───── Reading passage
You are viewing a plain text version of this content. The canonical link for it is here.
Posted to solr-user@lucene.apache.org by Chris Hostetter <ho...@fucit.org> on 2009/03/01 18:21:52 UTC

Re: 2 strange behaviours with DIH full-import.

: 2.)I run a full-import and everythins works fine... I run another
: full-import in the same core and everything seems so work find. But I have
: noticed that the index in  /data/index dir is two times bigger. I have seen
: that Solr uses this indexwriter constructor when executes a deleteAll at the
: begining of the full import :
: http://lucene.apache.org/java/2_4_0/api/org/apache/lucene/index/IndexWriter.html#IndexWriter(org.apache.lucene.store.Directory,%20org.apache.lucene.analysis.Analyzer,%20boolean,%20org.apache.lucene.index.IndexDeletionPolicy,%20org.apache.lucene.index.IndexWriter.MaxFieldLength)
: 
: Why lucene is not deleteing the data of the old index if the boolean var of
: the constructor is set to true? (the results are not duplicated but
: phisically the directory /index is double size). Has this something to do
: with de deletionPolicy that is saving commits or a lucenes 2.9-dev bug or
: something like that???

this is not unusual, the documents have logically been deleted, but the 
files containing them are still on disk because the "old seracher" is 
still refrencing them, when the "new searcher" is swaped in for hte old 
searcher, those files can be deleted.

on unix filesystems, the old files will actually get deleted immediately 
(even while hte old searcher is still open) becaues unix filesystems let 
you do that.

windows filesystems won't let you delete files while they are open, so 
Lucene keeps track of the fact that the files *can* be deleted, and then 
next time you do a commit, it cleans them up them.



-Hoss
──────────
───── Raw data
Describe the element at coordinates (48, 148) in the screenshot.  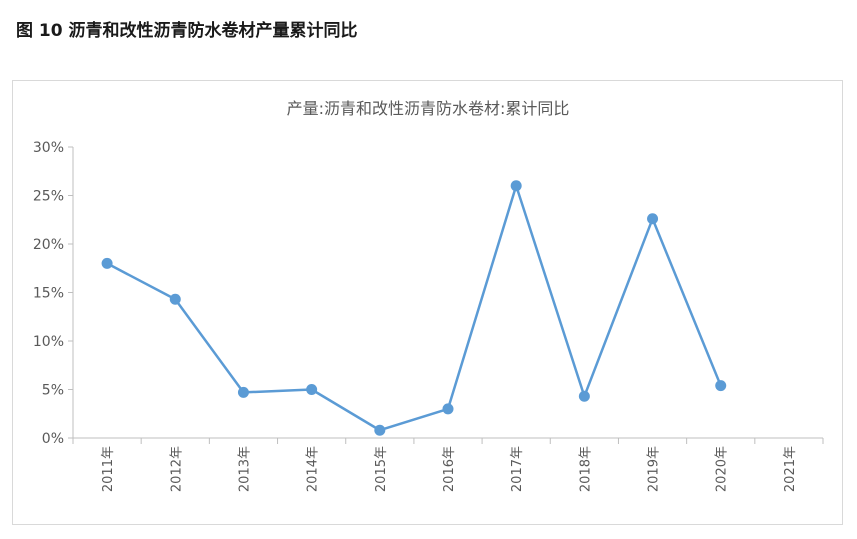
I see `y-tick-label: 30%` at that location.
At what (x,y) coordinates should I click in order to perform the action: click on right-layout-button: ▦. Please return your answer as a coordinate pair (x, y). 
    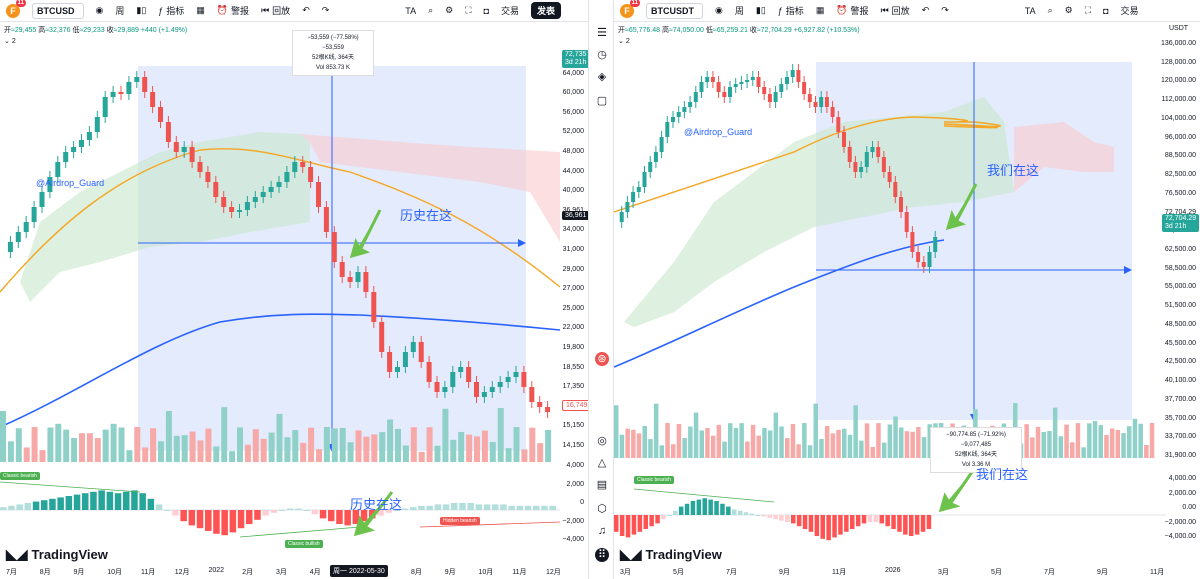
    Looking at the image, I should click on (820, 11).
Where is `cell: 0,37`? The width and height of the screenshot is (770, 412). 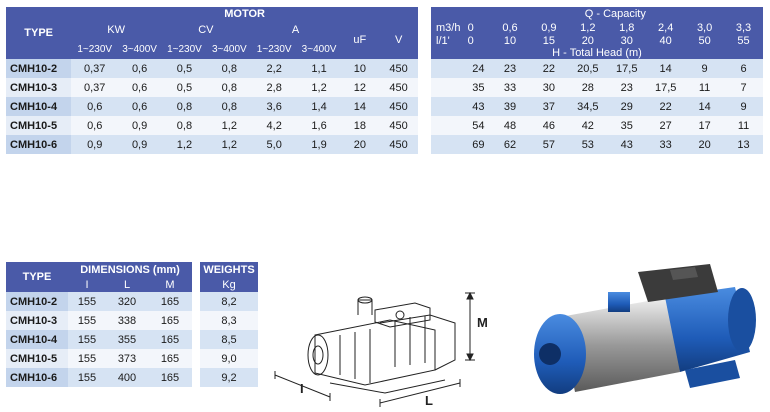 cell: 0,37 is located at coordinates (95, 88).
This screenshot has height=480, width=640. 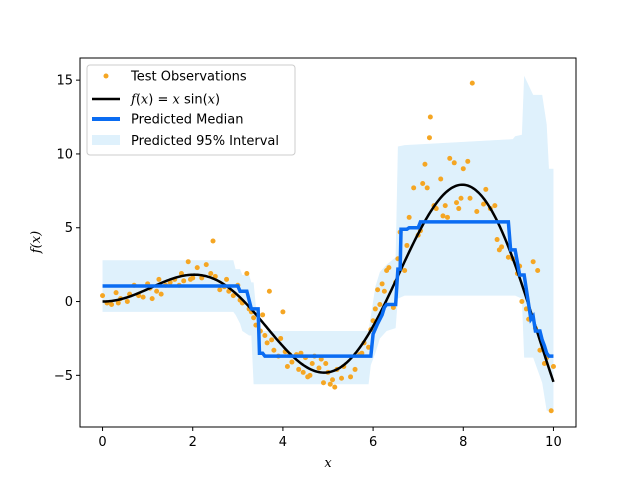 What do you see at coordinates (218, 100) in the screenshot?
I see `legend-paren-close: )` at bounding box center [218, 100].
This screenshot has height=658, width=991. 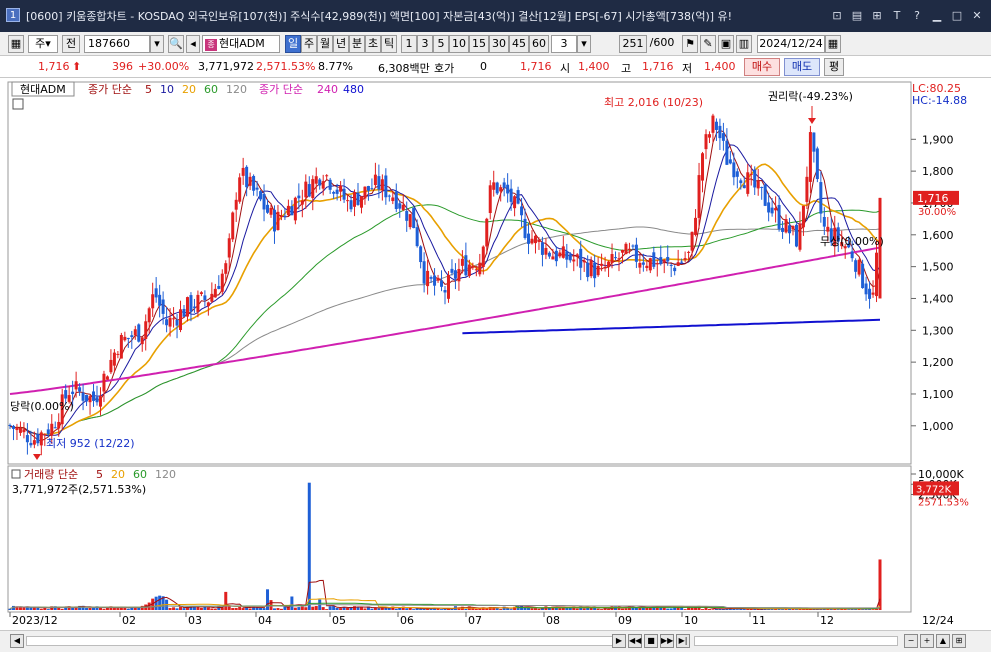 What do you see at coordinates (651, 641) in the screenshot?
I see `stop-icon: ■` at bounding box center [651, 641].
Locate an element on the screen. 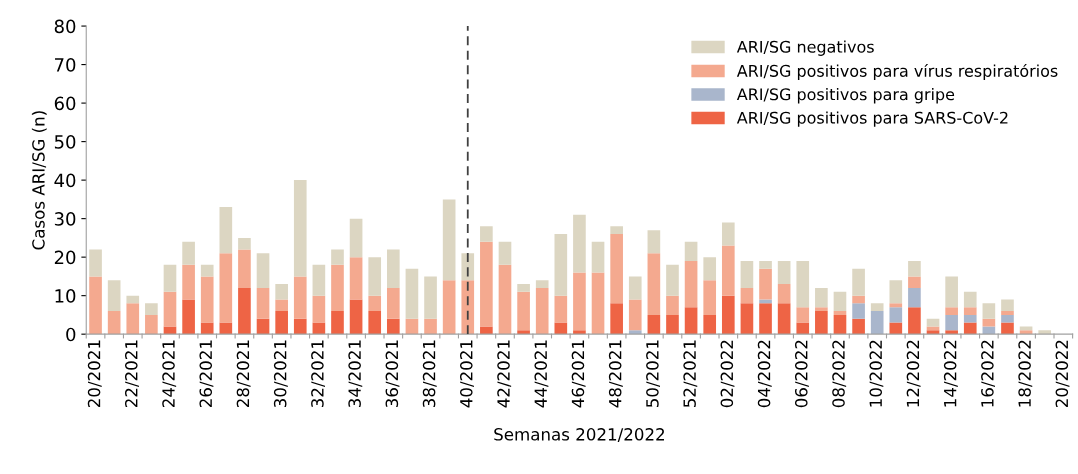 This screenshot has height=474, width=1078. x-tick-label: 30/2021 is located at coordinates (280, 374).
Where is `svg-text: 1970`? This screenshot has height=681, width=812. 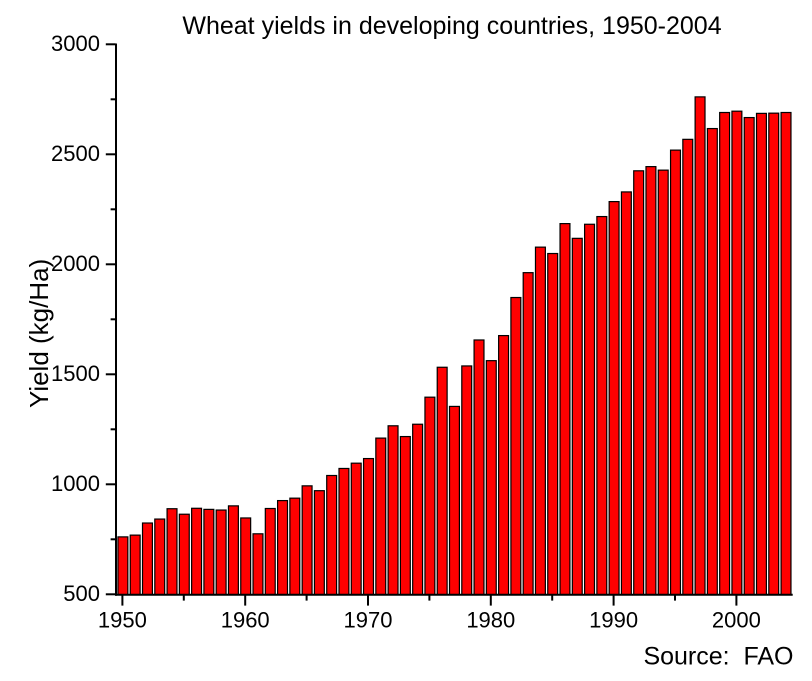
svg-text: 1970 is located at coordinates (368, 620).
──────────
───── Raw data
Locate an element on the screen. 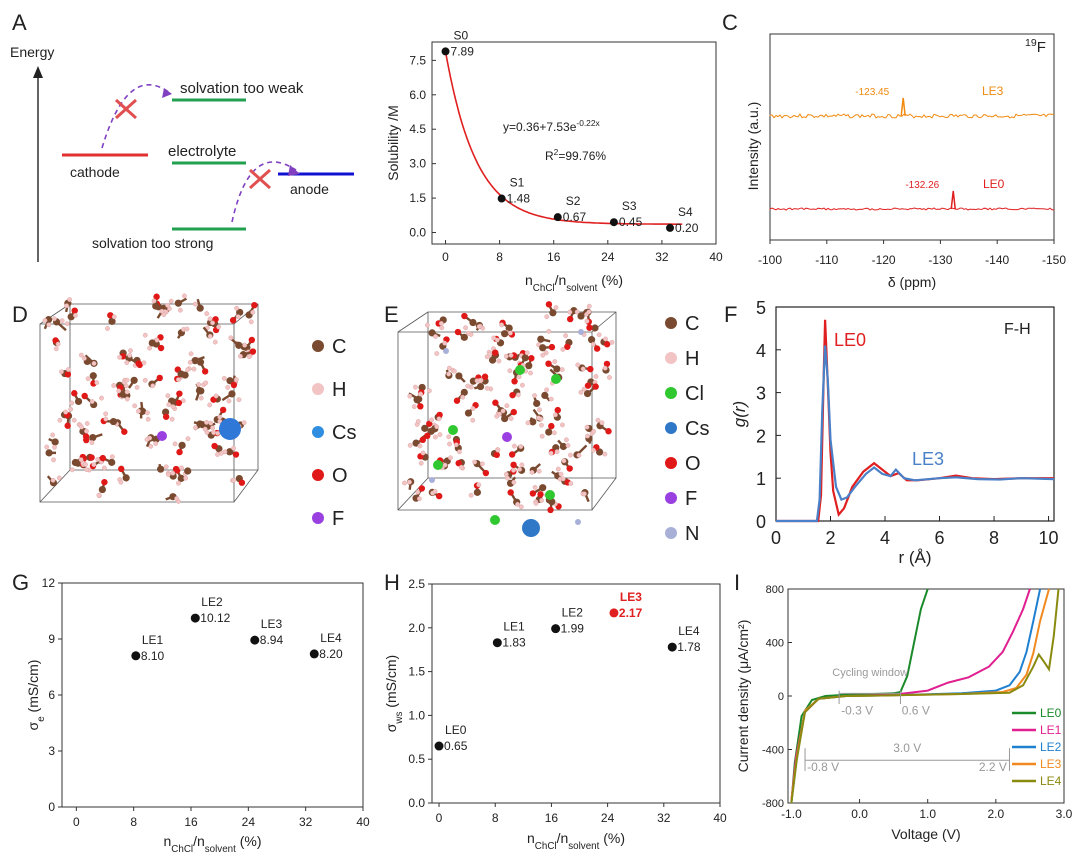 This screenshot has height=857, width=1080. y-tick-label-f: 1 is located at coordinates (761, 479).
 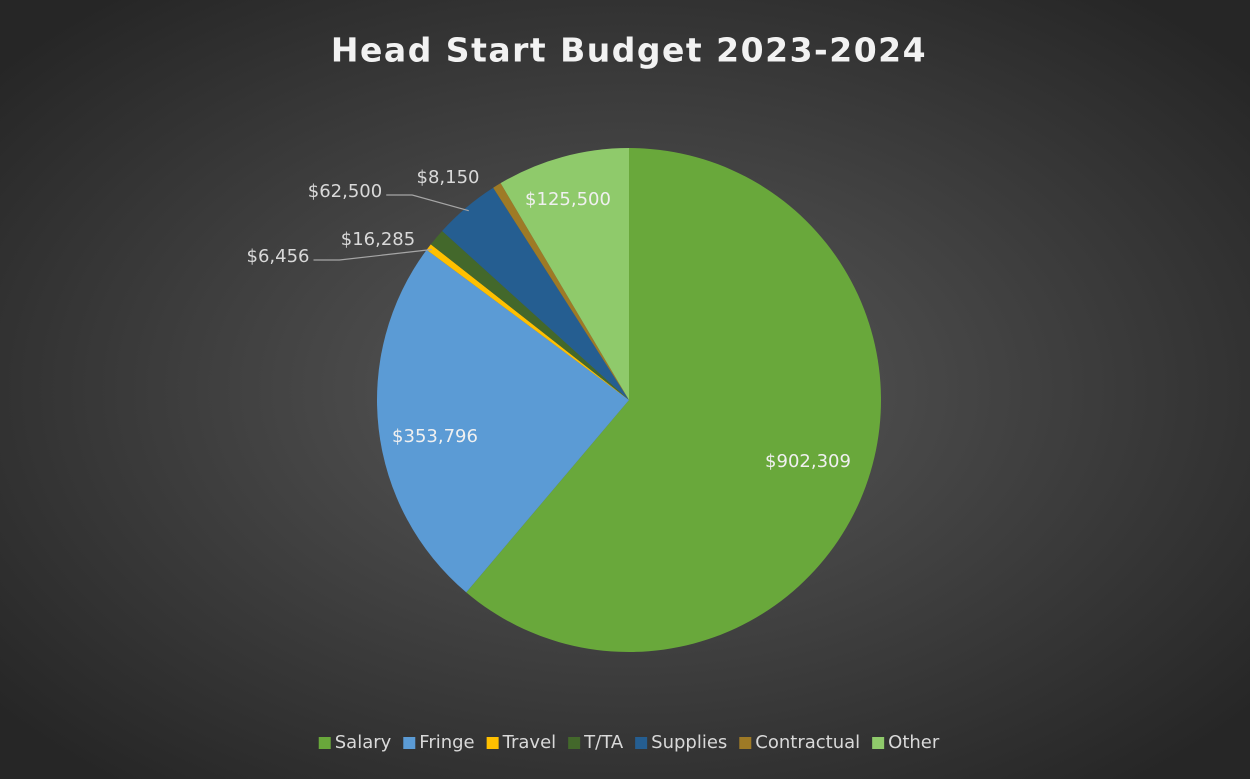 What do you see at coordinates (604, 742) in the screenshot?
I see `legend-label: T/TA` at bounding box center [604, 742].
──────────
▸ Required tasks
A. Quote the mailing-list reply word for word, starting with "this is not" and going on through "you do that.".
B. Decide whether each statement agrees with the mailing-list reply, answering yes or no and quoting the deciding words: (i) On Unix filesystems, the old files are deleted right away. (ii) Windows filesystems allow open files to be deleted. (iii) On Windows, Lucene removes the deletable files at the next commit.
Rely only on the mailing-list reply for what follows, not on outside knowledge.

▸ Answers for each item
A.
this is not unusual, the documents have logically been deleted, but the 
files containing them are still on disk because the "old seracher" is 
still refrencing them, when the "new searcher" is swaped in for hte old 
searcher, those files can be deleted.

on unix filesystems, the old files will actually get deleted immediately 
(even while hte old searcher is still open) becaues unix filesystems let 
you do that.

B.
(i) Yes: "the old files will actually get deleted immediately"
(ii) No: "windows filesystems won't let you delete files while they are open"
(iii) Yes: "next time you do a commit"